意着那门,或许会有人来拆里面做着的手脚。又叫他们通知物业明天检查那门究竟给装了什么进去。
至此,保姆才有点放心。回到家里,许半夏第一件事便是拔掉门铃的电线,又没有什么人不经通知就上门来找,自己反正也呆着钥匙,要这吓人的门铃干吗。保姆也在身边念叨着还是不要门铃的好。可是等到许半夏一说又要出差两天,保姆还是心惊胆颤地要求别让她一个人呆家里,还是让她回家休息两天。许半夏想着她疑神疑鬼地一个人呆着也是可怜,同意,但叫她带上漂染,否则都不在,漂染怎么办。
安顿好保姆,许半夏着实想不通,究竟会是谁做的好事?修姨应该做不出技术型有点强的坏事,最多也就恐吓电话而已。是东北那人吗?也不会,因为第一次按门铃不语那会儿,她似乎还没与东北那人有冲突。而且那人手段狠毒,威胁人也是明刀明枪地送个轰掉半个头的狍子上门,而不是装鬼弄神,做那阴暗的手脚。会是谁?许半夏一路走来,得罪的人不少,小时候打架斗殴更是交恶甚多,近年才收敛一点。可能有人以前吃了亏一直记在心里,打不过她,又犯不着与她交恶,暗中弄些手脚在春节前恶心她一下不是没有可能。这一数,一个巴掌都数不过来。只是这样下去总是不妥,谁能担保做手脚的人眼看她束手无策,胆子越来越大,做出更大的响动来呢?许半夏决定出差回来立即着手调查这事。

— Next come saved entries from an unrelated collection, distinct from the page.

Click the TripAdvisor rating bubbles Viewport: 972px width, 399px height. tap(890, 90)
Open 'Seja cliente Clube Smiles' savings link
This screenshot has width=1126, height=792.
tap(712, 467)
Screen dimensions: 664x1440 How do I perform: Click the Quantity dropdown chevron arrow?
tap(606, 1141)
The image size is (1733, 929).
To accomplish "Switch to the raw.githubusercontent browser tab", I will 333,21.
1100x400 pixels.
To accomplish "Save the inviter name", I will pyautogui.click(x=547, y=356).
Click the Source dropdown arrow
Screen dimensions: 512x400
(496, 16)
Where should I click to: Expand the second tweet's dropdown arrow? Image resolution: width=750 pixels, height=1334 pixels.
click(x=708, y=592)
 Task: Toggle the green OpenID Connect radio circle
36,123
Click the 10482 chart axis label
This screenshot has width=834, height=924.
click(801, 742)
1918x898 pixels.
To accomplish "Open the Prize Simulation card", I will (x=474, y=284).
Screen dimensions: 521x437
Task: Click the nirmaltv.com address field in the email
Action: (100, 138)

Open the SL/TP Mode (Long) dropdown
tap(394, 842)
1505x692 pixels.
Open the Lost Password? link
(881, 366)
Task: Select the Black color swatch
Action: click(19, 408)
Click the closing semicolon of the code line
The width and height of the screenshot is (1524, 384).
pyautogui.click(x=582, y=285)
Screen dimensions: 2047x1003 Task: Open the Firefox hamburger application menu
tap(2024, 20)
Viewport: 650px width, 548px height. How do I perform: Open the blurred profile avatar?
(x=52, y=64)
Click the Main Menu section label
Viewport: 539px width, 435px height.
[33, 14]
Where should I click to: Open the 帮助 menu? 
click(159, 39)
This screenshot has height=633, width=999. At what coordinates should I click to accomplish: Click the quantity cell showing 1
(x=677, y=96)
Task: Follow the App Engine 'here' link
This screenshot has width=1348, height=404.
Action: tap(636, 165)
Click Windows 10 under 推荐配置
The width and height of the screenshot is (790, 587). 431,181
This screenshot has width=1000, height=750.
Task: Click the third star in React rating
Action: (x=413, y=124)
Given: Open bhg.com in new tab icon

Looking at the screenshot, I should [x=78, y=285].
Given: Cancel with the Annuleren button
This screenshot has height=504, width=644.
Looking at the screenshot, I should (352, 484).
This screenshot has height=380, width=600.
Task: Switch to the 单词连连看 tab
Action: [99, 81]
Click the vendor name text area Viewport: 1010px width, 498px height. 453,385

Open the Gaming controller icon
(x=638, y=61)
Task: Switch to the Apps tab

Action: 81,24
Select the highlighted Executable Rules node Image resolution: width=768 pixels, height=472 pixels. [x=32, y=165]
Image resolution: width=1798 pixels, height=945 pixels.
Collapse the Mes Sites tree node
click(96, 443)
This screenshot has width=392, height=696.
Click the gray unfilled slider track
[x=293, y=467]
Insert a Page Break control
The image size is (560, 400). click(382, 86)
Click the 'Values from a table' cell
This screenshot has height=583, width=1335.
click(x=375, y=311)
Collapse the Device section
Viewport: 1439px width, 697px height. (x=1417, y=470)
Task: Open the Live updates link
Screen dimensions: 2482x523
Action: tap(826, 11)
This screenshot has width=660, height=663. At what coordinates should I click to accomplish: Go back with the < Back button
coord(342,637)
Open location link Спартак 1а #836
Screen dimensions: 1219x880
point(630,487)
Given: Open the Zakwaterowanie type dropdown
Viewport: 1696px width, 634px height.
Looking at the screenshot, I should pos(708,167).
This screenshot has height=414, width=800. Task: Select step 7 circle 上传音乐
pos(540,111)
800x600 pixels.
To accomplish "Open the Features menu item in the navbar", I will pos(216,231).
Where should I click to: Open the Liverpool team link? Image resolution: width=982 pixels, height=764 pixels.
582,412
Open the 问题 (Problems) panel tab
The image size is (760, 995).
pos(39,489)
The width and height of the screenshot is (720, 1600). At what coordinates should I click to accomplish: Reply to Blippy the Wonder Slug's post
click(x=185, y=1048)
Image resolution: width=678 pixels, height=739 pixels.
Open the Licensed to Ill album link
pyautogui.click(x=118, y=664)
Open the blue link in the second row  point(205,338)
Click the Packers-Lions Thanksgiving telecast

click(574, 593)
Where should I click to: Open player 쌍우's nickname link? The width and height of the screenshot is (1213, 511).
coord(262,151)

不过思来想去,还是不敢大意,下去把车停进了车库。万一车子给人做了手脚,那就是性命交关了。
才想着,列数着可能的人,童骁骑电话进来,“胖子,那老太婆又失踪了,你注意着点。”
许半夏一惊,心说难道动电子门铃手脚的是修姨?“什么时候失踪的?不是说有人管着她吗?”
童骁骑道:“下午失踪的,那保姆怕事,自己先到处找了,没找到,这才慌了,打电话给野猫爸。我现在跟野猫爸一起在找,这回没动用警察。野猫爸还怀疑会不会是绑架,可是至今没有来电话要求我们赎人。刚刚野猫爸说那老太婆最恨你,叫你小心着点,给她背后砸一砖也不是好玩的事。”
许半夏喃喃地道:“已经找上我了,今天一晚上我这儿门铃叫得很古怪,把我家保姆吓死。我本来还以为是谁呢。阿骑,你那儿的地址修姨知道吗?最近野猫好像是到预产期了吧,别让那老太婆弄出古怪来。”
童骁骑道:“我们都没告诉那老太婆我们新家在哪里,胖子你忘了吗?还是你提醒我们不说的。”